Import or Create Datasets
Learn how to import or create datasets in Maxim
Datasets are collections of data used for training, testing, and evaluating AI models within workflows and evaluations. Test your prompts, http agents or no-code agents across test cases in this dataset and view results at scale. Begin with a template and customize column structure. Evolve your datasets over time from production logs or human annotation.
Create Datasets Using Templates
Create Datasets quickly with predefined structures using our templates:
Prompt or Workflow Testing
Choose this template for single-turn interactions based on individual inputs to test prompts or workflows.
Example: Input column with prompts like “Summarize this article about climate change” paired with an Expected Output column containing ideal responses.
Agent Simulation
Select this template for multi-turn simulations to test agent behaviors across conversation sequences.
Example: Scenario column with “Customer inquiring about return policy” and Expected Steps column outlining the agent’s expected actions.
Dataset Testing
Use this template when evaluating against existing output data to compare expected and actual results.
Example: Input column with “What’s the weather in New York?” and Expected Output column with “65°F and sunny” for direct evaluation.
Add Images to Your Dataset
You can enhance your datasets by including images alongside other data types. This is particularly useful for:
- Visual content evaluation
- Image-based prompts and responses
- Multi-modal testing scenarios
Add Images to Your Dataset
You can add images to your Dataset by creating a column of type Images. We support both URL and local file paths.
When working with images in datasets:
- Supported formats include common image types (PNG, JPG, JPEG, GIF)
- For URLs, ensure they are publicly accessible
- For local files, maintain consistent file paths across your team
Column types
Scenario
The Scenario column type allows you to define specific situations or contexts for your test cases. Use this column to describe the background, user intent, or environment in which an interaction takes place. Scenarios help guide agents or models to respond appropriately based on the described situation.
Examples:
- “A customer wants to buy an iPhone.”
- “A user is trying to cancel their subscription.”
- “A student asks for help with a math problem.”
Scenarios are especially useful for simulating real-world conversations, testing agent behaviors, and ensuring your models handle a variety of user intents and contexts. Use this column when you are using this dataset for agent simulation runs.
Expected Steps
The Expected Steps column type allows you to specify the sequence of actions or decisions that an agent should take in response to a given scenario. This helps users clearly outline the ideal process or workflow, making it easier for evaluators to verify whether the agent is behaving as intended.
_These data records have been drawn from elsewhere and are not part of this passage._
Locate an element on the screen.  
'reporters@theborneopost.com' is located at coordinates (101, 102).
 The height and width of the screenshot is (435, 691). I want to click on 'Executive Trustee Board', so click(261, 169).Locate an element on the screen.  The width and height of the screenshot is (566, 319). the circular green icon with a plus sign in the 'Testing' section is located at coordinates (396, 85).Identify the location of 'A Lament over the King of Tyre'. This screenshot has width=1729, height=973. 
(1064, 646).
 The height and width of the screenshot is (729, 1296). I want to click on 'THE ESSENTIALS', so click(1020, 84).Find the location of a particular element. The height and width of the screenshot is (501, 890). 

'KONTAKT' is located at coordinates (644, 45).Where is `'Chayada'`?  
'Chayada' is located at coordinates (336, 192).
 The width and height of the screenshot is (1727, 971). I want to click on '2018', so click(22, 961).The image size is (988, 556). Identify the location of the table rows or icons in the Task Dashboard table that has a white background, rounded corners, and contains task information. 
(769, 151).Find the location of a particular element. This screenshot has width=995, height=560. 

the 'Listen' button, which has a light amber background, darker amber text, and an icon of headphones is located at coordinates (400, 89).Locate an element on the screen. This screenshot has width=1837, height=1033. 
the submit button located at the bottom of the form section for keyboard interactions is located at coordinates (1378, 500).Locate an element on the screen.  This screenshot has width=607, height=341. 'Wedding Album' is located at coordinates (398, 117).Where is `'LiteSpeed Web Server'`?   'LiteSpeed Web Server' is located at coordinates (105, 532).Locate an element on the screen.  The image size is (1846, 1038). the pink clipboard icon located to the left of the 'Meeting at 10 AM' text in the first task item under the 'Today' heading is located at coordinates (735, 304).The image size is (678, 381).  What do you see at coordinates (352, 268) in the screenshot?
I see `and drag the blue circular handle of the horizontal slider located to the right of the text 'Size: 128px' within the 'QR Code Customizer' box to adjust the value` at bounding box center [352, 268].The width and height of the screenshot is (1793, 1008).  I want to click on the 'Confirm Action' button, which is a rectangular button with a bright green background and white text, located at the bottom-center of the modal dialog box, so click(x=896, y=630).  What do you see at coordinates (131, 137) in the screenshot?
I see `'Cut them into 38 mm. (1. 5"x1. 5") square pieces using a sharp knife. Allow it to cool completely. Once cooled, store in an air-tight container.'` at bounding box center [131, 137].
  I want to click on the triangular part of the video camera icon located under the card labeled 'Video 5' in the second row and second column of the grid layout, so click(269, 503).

Use this column to break down the expected agent behavior into individual, logical steps. This is especially useful for multi-turn interactions or complex tasks where the agent’s reasoning and actions need to be evaluated step by step.
Example:
Including expected steps in your dataset enables more granular evaluation and helps ensure that agents follow the correct procedures during simulations or tests.
Expected Tool Calls
The Expected Tool Calls column type allows you to specify which tools (such as APIs, functions, or plugins) you expect an agent to use in response to a scenario. This is especially useful when running prompt runs, where you want to evaluate whether the agent is choosing and invoking the correct tools as part of its reasoning process.
Use this column to list the names of the tools or actions that should be called, optionally including parameters or expected arguments. This helps ensure that the agent’s tool usage aligns with your expectations for the task.
Examples:
- “search_web”
- “get_weather(location=‘San Francisco’)”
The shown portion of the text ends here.